◆ **What to work on**: Pictures found in the material must be left out, and every line returned as written.
[[ Dataset excerpts, beginning ]]
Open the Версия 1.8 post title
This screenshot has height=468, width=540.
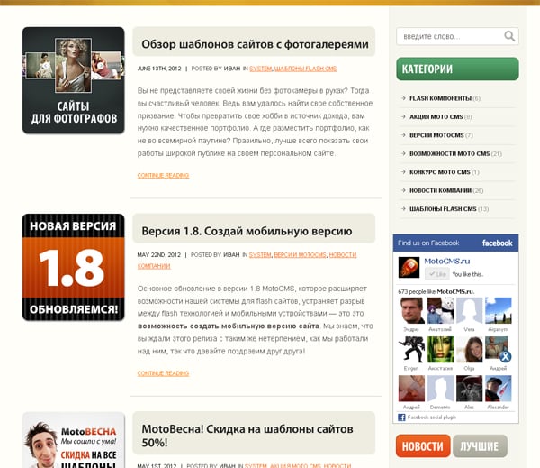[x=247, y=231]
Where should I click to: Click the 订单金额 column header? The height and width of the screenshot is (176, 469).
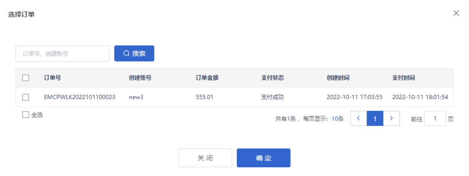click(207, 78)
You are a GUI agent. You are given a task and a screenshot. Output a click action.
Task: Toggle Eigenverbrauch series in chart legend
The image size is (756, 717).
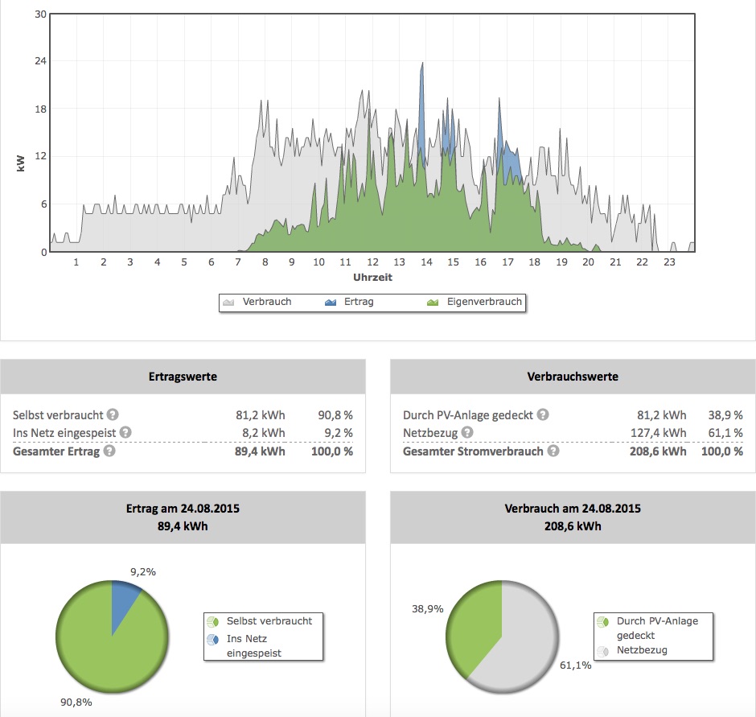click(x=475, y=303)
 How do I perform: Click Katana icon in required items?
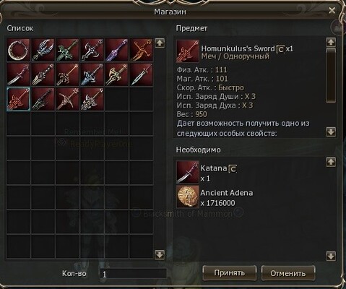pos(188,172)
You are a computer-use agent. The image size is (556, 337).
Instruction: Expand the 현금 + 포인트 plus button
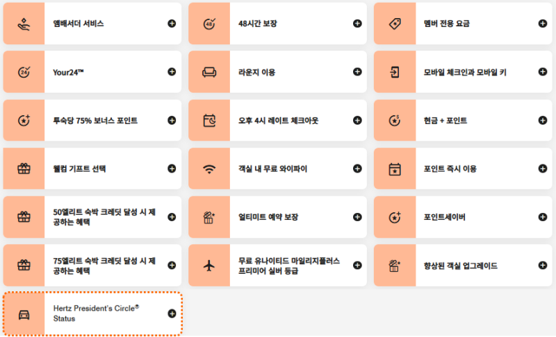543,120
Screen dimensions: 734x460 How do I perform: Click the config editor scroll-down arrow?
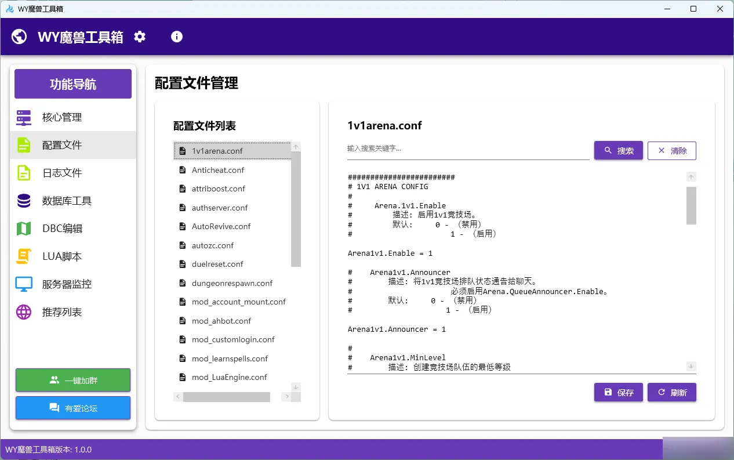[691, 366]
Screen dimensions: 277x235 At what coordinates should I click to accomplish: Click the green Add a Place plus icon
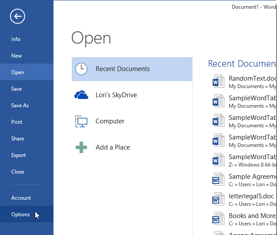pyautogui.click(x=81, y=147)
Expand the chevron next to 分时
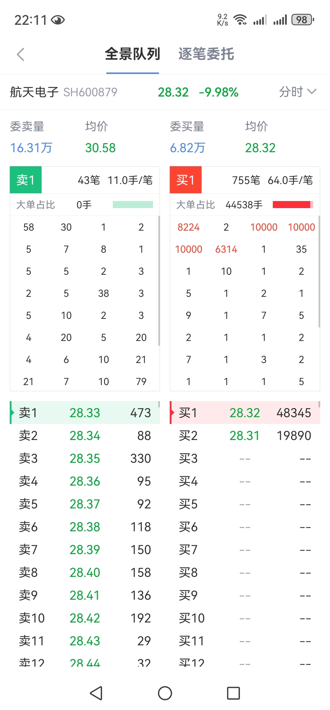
[[ Dataset excerpts, end ]]
◆ **Result**:
Open the Версия 1.8 post title
This screenshot has height=468, width=540.
[x=247, y=231]
Where should I click to: Click the 订单金额 column header? The height and width of the screenshot is (176, 469).
click(207, 78)
You are a GUI agent. You are given a task and a screenshot. Output a click action.
Task: Toggle Eigenverbrauch series in chart legend
The image size is (756, 717).
click(x=475, y=303)
 How do I perform: Click Katana icon in required items?
pos(188,172)
You are a computer-use agent. The image size is (556, 337).
Instruction: Expand the 현금 + 포인트 plus button
543,120
Screen dimensions: 734x460 How do I perform: Click the config editor scroll-down arrow?
[691, 366]
Screen dimensions: 277x235 At what coordinates should I click to accomplish: Click the green Add a Place plus icon
pyautogui.click(x=81, y=147)
Expand the chevron next to 分时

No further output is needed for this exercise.